State Farm did what it had to do
My Word: Barney T. Bishop III
Special to the Sentinel
August 6, 2009
The Orlando Sentinel’s editorial criticizing State Farm Florida for its recent rate filing to modify discounts for homeowners was off the mark ("Poor State Farm," July 30). Insurers need to have adequate funds to pay their customers’ claims. State Farm Florida’s filing will help ensure the company has enough cash to pay its claims if a major storm strikes this year or next.
State Farm Florida is a Florida company that sells only homeowners insurance and related lines. Unfortunately, the company’s financial strength recently was downgraded by A.M. Best due to overregulation and market conditions. That has happened to several other property insurers doing business in our state, as well.

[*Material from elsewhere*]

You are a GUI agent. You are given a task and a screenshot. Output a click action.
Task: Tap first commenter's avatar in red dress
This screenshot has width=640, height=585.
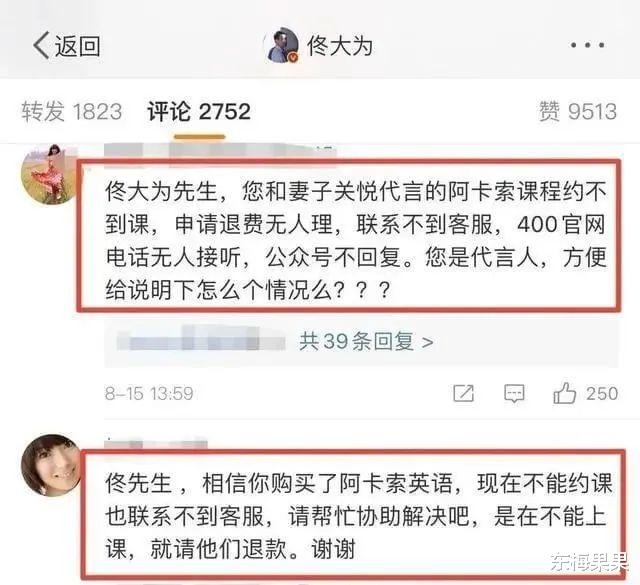point(50,173)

Filing to modify some of its discounts was an action State Farm Florida was forced to take to ensure its solvency and protect policyholders. Even though it has announced its intention to withdraw from the property insurance business in Florida over a two-year period, it still must protect its customers through at least two more hurricane seasons.
This is not an effort to "skirt the law." In fact, state law demands that insurers make an annual filing if they believe their current rates aren’t adequate to cover their claims and expenses.
But there are larger issues here.
If we continue to chase away the large private insurers, we are left with the state-run Citizens Property Insurance and the Florida Hurricane Catastrophe Fund — which are woefully underfunded — and a group of small, unproven start-up insurers for our homeowners market. If a big storm hits, Floridians could face billions of dollars in assessments to bail out this fragile system. Worse, the businesses that employ Floridians will end up paying 40 percent of all taxes, or assessments, to cover the costs of hurricane damage.
For years, Associated Industries of Florida has advocated for changes to restore a competitive property insurance market in our state. This spring, we had a chance to do just that through the Consumer Choice Act (House Bill 1171). Although it eventually was vetoed, this bill would have allowed consumers to decide for themselves whether they were willing to pay the premiums charged by financially strong insurers to assure their claims would be paid. Government shouldn’t make consumers’ choices for them; it’s the people’s money, and they should be able to spend it as they see fit.
In many ways, State Farm Florida’s filing is also about consumer choice. The Office of Insurance Regulation should approve the company’s filing so customers can decide for themselves if they want to keep their insurance with State Farm Florida or shop for other coverage.
Barney T. Bishop III is president and CEO of Associated Industries of Florida.